• Item position entries
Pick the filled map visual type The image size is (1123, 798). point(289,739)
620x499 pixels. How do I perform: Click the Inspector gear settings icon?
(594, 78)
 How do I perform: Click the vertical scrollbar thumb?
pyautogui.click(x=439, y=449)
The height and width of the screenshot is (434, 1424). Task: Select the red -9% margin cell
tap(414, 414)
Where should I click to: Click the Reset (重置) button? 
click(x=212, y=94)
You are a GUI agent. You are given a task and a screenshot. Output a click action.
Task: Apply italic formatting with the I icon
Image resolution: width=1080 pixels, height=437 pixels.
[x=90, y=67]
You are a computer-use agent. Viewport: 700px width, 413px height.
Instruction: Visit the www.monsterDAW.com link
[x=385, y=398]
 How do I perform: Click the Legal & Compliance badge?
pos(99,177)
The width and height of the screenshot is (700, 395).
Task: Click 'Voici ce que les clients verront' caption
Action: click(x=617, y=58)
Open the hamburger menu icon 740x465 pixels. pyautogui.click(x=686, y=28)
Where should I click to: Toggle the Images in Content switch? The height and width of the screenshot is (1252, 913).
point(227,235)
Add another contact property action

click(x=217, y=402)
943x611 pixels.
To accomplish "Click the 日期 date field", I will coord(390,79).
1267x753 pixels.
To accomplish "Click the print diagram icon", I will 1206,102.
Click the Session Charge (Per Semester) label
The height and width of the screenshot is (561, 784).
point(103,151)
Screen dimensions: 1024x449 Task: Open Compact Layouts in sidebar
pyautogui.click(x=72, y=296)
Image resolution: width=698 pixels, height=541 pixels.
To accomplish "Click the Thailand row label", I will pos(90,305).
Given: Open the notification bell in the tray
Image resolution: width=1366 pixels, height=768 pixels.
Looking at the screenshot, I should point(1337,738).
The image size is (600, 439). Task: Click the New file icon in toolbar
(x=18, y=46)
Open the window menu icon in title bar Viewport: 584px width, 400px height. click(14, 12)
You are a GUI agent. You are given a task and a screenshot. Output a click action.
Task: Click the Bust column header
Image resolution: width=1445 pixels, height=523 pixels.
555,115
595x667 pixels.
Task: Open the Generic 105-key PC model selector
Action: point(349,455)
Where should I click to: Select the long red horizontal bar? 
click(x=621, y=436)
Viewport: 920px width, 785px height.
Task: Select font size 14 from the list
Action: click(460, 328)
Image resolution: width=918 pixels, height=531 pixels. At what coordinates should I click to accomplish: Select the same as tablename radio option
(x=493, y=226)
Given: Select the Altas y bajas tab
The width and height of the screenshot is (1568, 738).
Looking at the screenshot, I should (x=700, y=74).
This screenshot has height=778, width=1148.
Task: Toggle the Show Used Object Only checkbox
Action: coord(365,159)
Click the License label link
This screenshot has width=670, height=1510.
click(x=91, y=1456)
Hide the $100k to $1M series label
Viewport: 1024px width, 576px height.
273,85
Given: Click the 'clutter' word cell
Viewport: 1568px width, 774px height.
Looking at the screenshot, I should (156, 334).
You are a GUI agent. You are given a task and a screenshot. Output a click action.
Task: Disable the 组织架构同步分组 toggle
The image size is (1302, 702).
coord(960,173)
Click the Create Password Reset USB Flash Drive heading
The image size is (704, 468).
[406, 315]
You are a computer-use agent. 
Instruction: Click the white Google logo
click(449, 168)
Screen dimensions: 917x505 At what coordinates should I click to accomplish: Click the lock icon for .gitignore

• GIVEN EXERCISE
Copy the items word for word, beginning with the first item and ending after the line that contains "click(x=212, y=94)".

• RESULT FOR THIS EXERCISE
Pick the filled map visual type The image size is (1123, 798). point(289,739)
620x499 pixels. How do I perform: Click the Inspector gear settings icon?
(594, 78)
 How do I perform: Click the vertical scrollbar thumb?
pyautogui.click(x=439, y=449)
The height and width of the screenshot is (434, 1424). Task: Select the red -9% margin cell
tap(414, 414)
Where should I click to: Click the Reset (重置) button? 
click(x=212, y=94)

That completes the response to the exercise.